§ **What to produce**
Your answer should repeat the entries in full, exactly as given, with no pictures.

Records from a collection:

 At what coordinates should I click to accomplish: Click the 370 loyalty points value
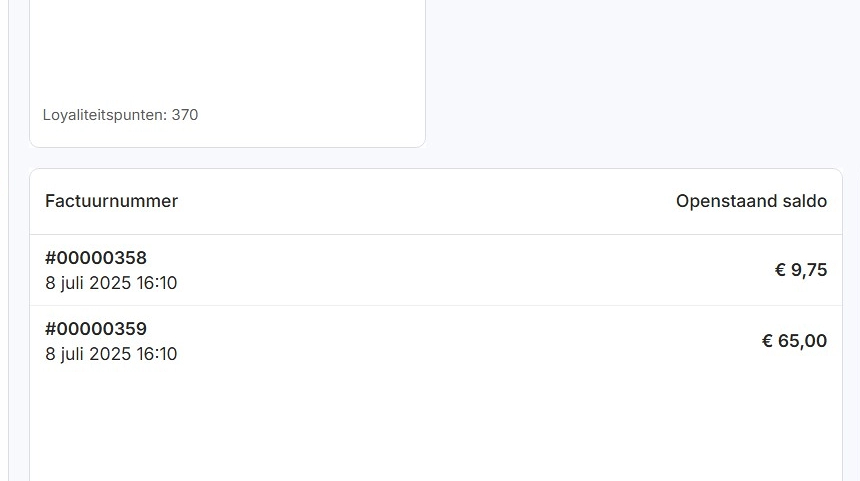[185, 115]
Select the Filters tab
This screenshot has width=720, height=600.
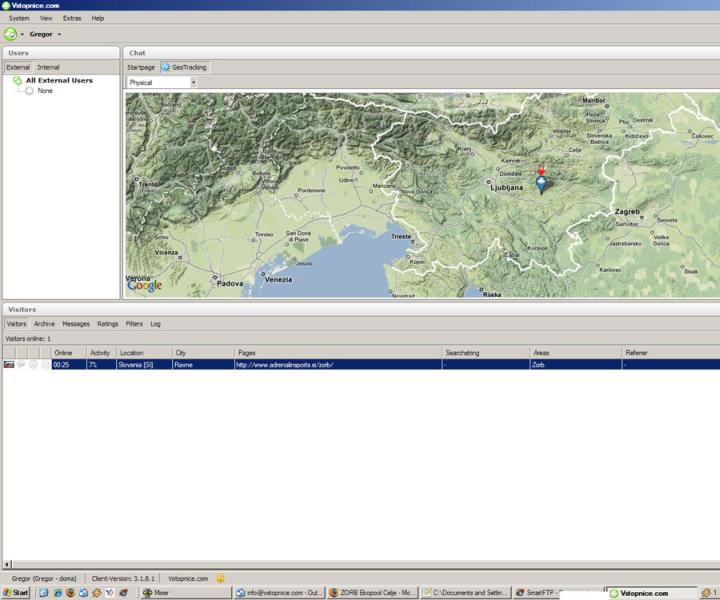(x=134, y=324)
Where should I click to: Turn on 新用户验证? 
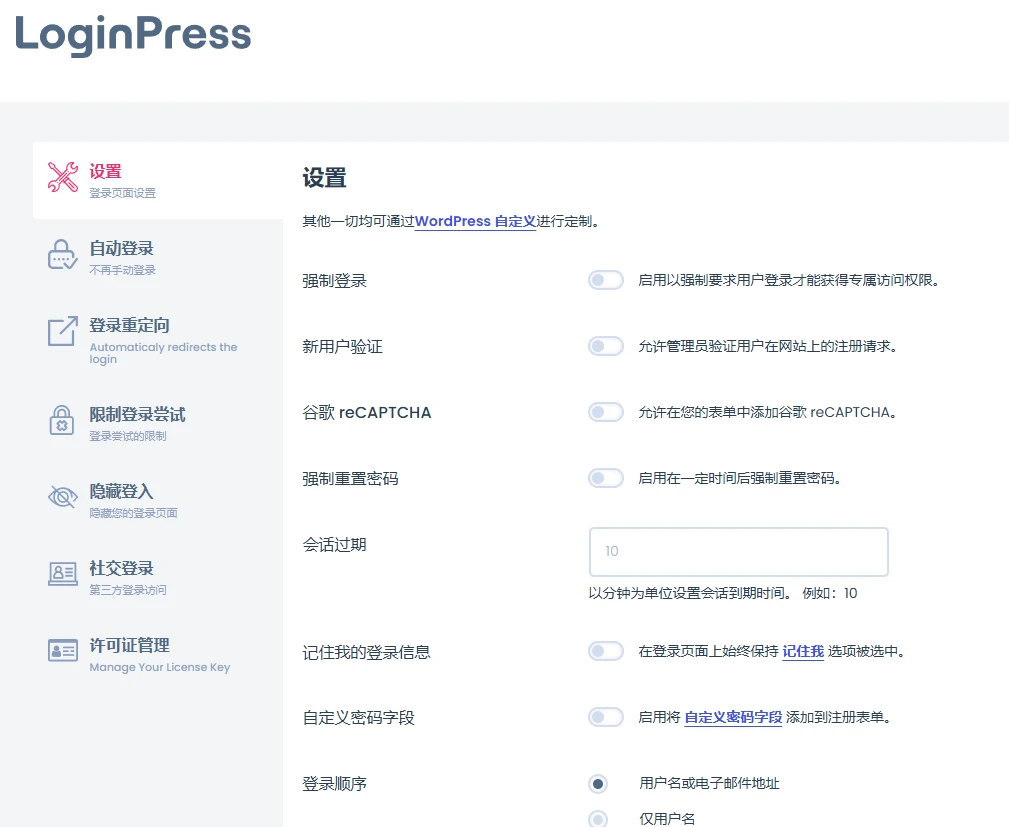(606, 346)
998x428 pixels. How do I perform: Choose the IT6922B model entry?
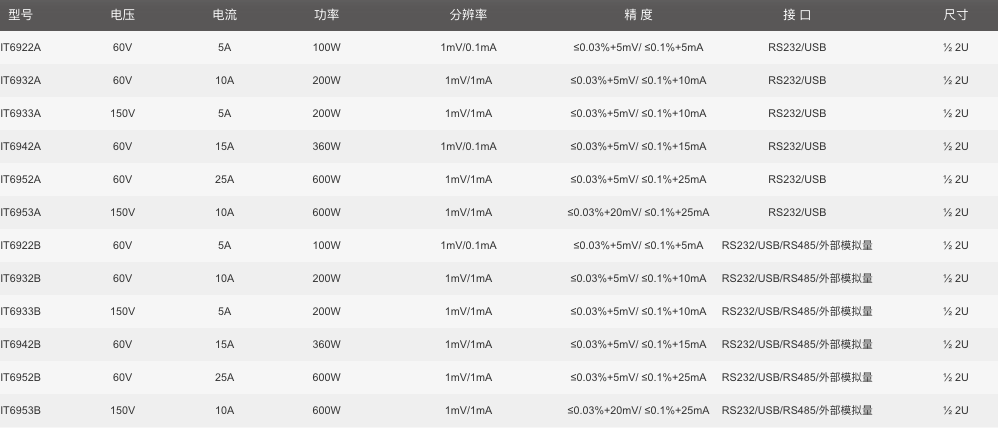click(x=21, y=246)
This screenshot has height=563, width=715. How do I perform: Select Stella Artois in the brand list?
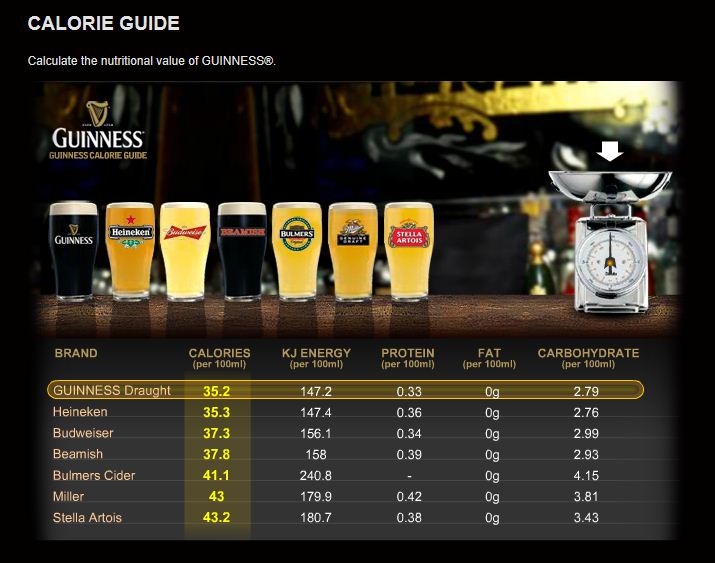click(89, 517)
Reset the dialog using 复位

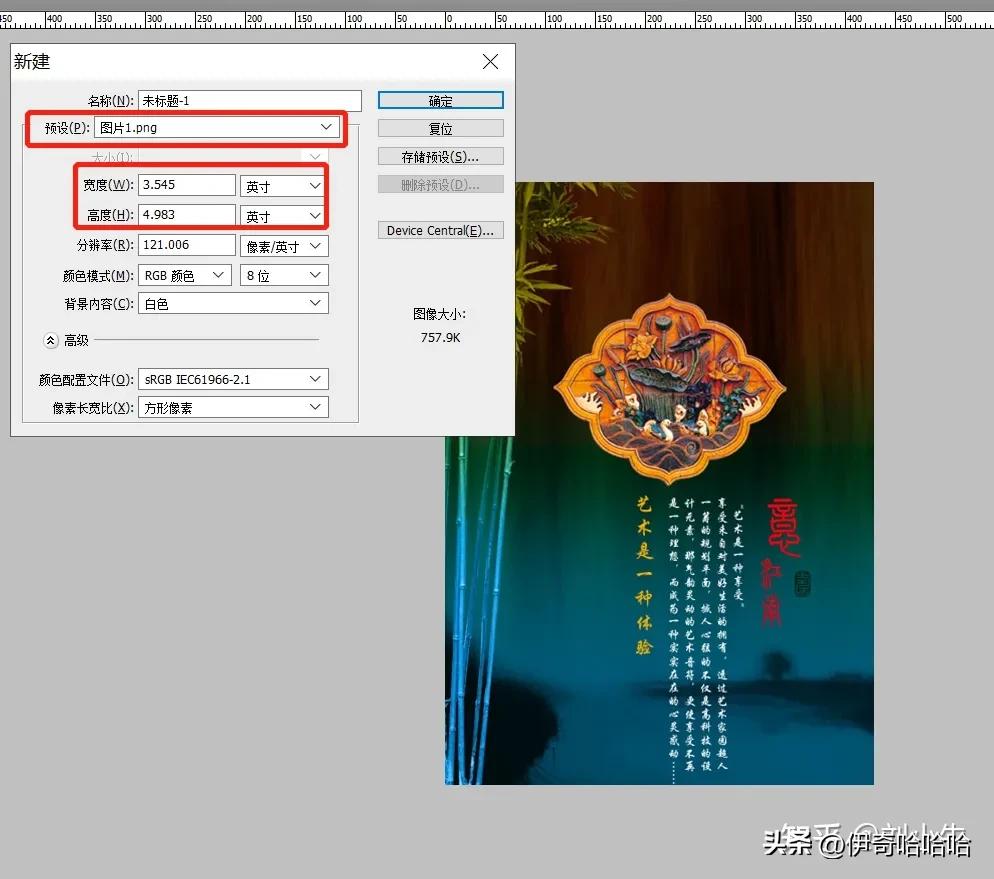tap(440, 128)
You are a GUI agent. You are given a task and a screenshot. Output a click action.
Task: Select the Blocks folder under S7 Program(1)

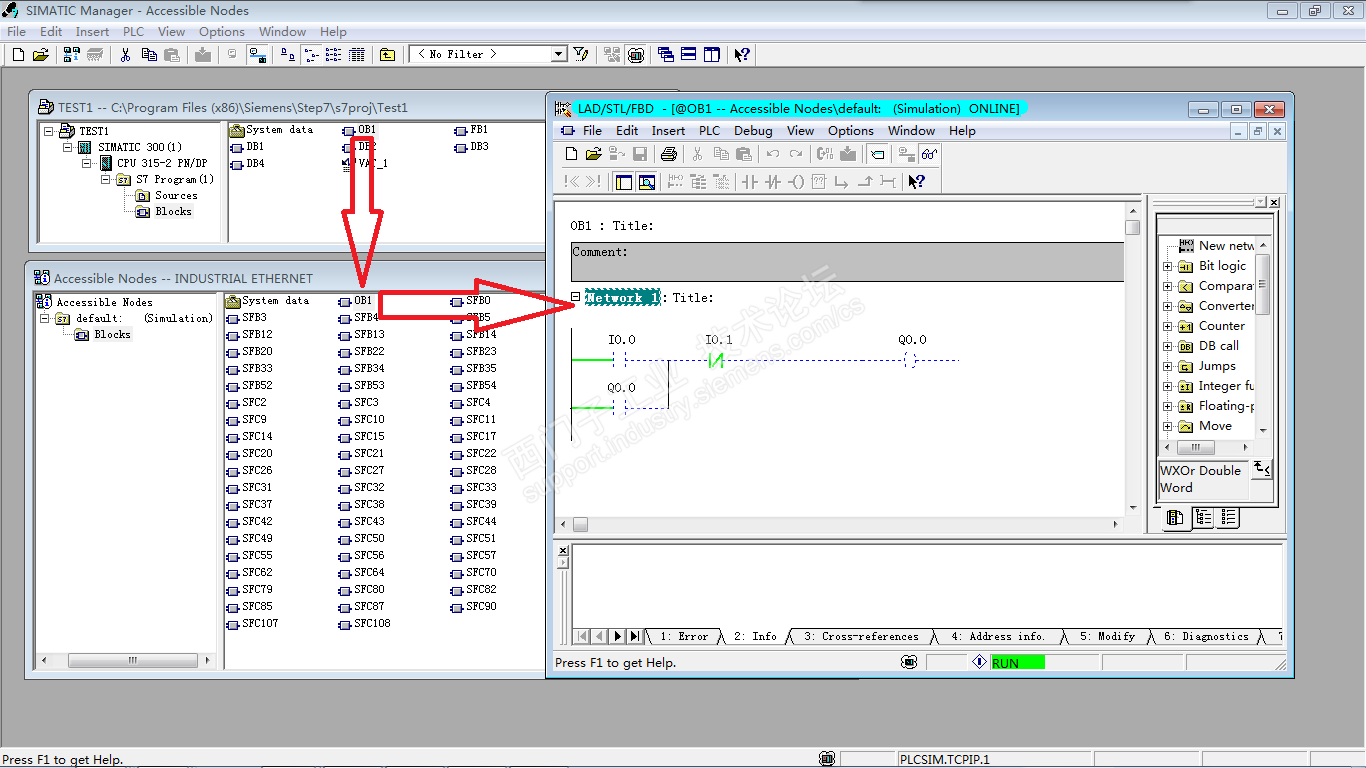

§ **Result of this exercise**
 At what coordinates should I click to accomplish: Click the 370 loyalty points value
[185, 115]
Select the Filters tab
This screenshot has width=720, height=600.
(x=134, y=324)
Where should I click to: Turn on 新用户验证? 
(606, 346)
998x428 pixels. How do I perform: Choose the IT6922B model entry?
click(x=21, y=246)
This screenshot has height=563, width=715. How do I perform: Select Stella Artois in the brand list?
click(89, 517)
Reset the dialog using 复位

tap(440, 128)
You are a GUI agent. You are given a task and a screenshot. Output a click action.
Task: Select the Blocks folder under S7 Program(1)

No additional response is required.